Task goal:
Report how many lines in the entries below have the word "computer" in them, and give no other words.

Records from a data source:
┄┄┄┄┄┄┄┄┄┄┄┄┄┄┄┄┄┄┄┄
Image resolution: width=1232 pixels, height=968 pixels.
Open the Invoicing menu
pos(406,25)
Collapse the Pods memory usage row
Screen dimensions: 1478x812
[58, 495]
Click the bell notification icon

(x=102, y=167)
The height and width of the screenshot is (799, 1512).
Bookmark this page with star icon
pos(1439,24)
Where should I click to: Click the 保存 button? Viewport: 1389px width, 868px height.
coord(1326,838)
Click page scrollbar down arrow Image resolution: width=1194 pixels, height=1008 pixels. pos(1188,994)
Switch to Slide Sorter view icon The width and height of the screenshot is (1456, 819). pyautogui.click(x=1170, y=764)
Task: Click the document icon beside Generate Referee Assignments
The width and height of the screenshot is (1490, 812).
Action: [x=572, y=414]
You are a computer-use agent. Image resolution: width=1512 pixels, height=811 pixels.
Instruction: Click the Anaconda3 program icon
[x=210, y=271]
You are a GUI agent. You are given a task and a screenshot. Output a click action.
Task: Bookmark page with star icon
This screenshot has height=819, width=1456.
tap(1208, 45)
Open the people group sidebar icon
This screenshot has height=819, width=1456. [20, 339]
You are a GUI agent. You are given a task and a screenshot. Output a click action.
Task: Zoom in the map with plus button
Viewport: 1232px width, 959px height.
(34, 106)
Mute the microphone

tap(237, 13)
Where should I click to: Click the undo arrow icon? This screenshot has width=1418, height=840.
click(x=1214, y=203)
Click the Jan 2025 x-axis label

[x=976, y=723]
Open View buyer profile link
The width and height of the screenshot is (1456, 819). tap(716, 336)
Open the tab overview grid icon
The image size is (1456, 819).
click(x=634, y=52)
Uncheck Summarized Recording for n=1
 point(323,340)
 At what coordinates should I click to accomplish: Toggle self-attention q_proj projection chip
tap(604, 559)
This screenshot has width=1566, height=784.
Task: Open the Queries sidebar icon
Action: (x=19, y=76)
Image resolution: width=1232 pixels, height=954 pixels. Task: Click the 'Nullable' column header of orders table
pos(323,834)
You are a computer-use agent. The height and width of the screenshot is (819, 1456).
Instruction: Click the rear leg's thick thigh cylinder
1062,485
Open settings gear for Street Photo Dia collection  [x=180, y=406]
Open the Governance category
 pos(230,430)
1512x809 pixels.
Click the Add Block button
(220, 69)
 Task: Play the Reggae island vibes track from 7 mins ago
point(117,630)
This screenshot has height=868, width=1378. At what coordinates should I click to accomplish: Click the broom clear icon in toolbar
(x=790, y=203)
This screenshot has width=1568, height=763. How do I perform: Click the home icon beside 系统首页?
┄┄┄┄┄┄┄┄┄┄┄┄┄┄┄┄┄┄┄┄
Answer to this problem:
2